Le dossier du bébé broyé dans un lave-linge remonte à juillet 2023, au service de néonatologie. Après le décès du nourrisson, son corps avait été placé dans du linge destiné à la buanderie. Les infirmières Ndèye Birame Sylla et Rose Niang Diop ainsi que la buandière Astou Diène ont expliqué qu’elles ignoraient la présence de l’enfant dans le sac.

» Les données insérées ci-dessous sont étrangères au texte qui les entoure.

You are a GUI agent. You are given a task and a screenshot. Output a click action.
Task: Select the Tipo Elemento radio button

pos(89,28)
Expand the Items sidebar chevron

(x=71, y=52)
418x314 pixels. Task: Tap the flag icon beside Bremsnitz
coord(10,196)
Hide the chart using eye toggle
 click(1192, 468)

À l’audience du 10 septembre 2026, le père a expliqué que son fils avait d’abord été pris en charge en salle d’hospitalisation avant d’être transféré dans la salle Kangourou. Les parents l’y avaient vu pour la dernière fois avant de quitter l’établissement. Les Échos rapporte que Jean-François Kouderin a ensuite décrit l’annonce faite par le personnel médical, qui lui aurait indiqué qu’un bébé avait été broyé dans la machine sans savoir qu’il s’agissait d’un être humain.
Le père a aussi affirmé que son épouse avait vu les restes des ossements de leur enfant partir sous ses yeux. Selon son témoignage, le couple a dû bénéficier d’un suivi psychiatrique et psychothérapeutique après le drame. Le média exclusif a rapporté ces éléments.

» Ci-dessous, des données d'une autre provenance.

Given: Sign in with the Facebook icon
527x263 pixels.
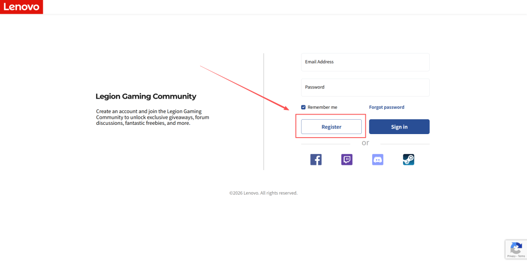Looking at the screenshot, I should pos(316,160).
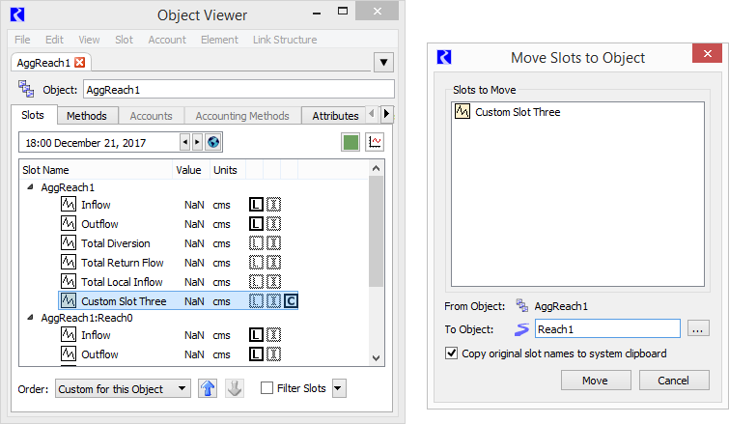Switch to the Methods tab

(x=87, y=116)
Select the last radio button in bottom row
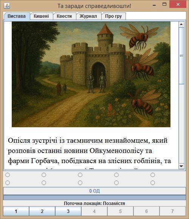Screen dimensions: 189x219 click(x=153, y=183)
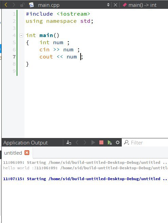
Task: Click the C++ file icon beside main.cpp
Action: [31, 5]
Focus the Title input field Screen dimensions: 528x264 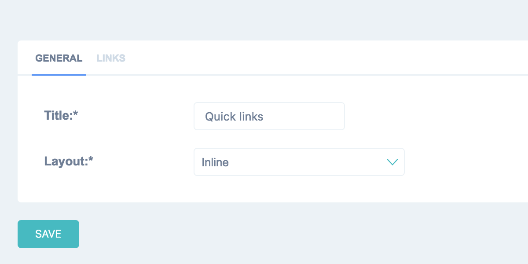click(269, 116)
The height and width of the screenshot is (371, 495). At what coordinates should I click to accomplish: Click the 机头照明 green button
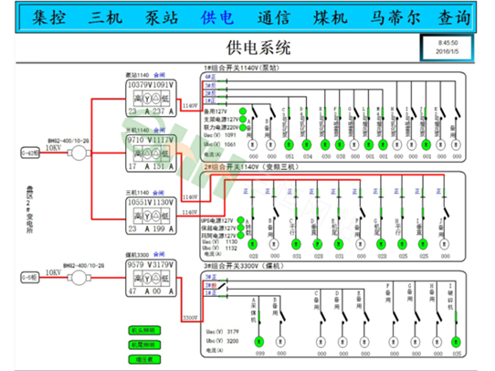pos(144,331)

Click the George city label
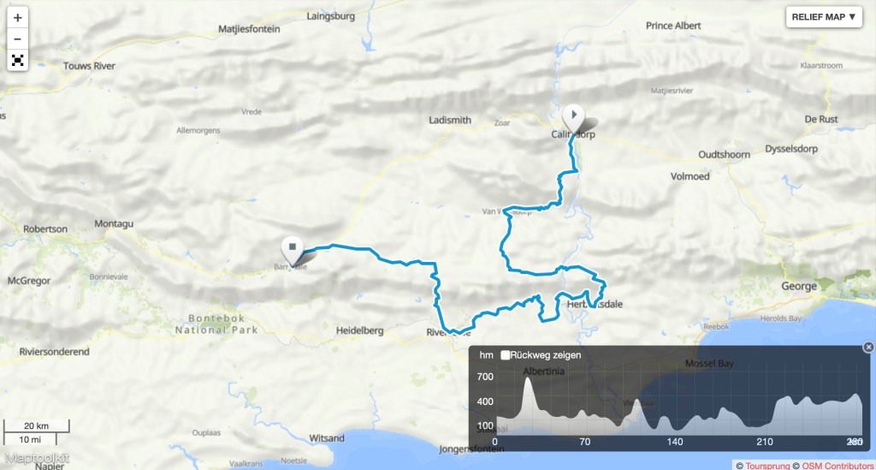tap(799, 286)
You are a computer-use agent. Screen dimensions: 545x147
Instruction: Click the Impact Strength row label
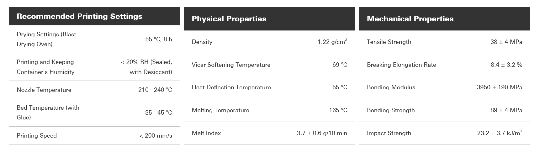click(389, 133)
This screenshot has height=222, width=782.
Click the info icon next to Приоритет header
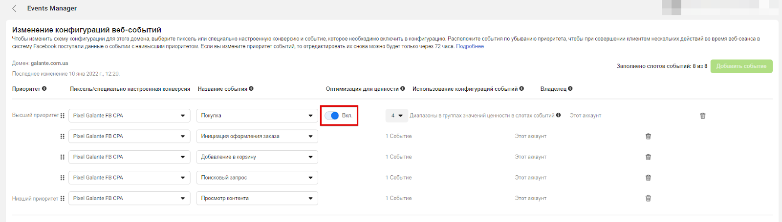coord(44,89)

Constitués partie civile, les deux parents réclament 100 millions de francs CFA de dommages et intérêts. Leur avocat estime que l’hôpital et l’État doivent réparer intégralement les préjudices moral et matériel qu’ils disent avoir subis.
Quelques jours après le drame, Jean-François Kouderin avait déjà témoigné au micro de Seneweb sur les circonstances du décès de son premier enfant.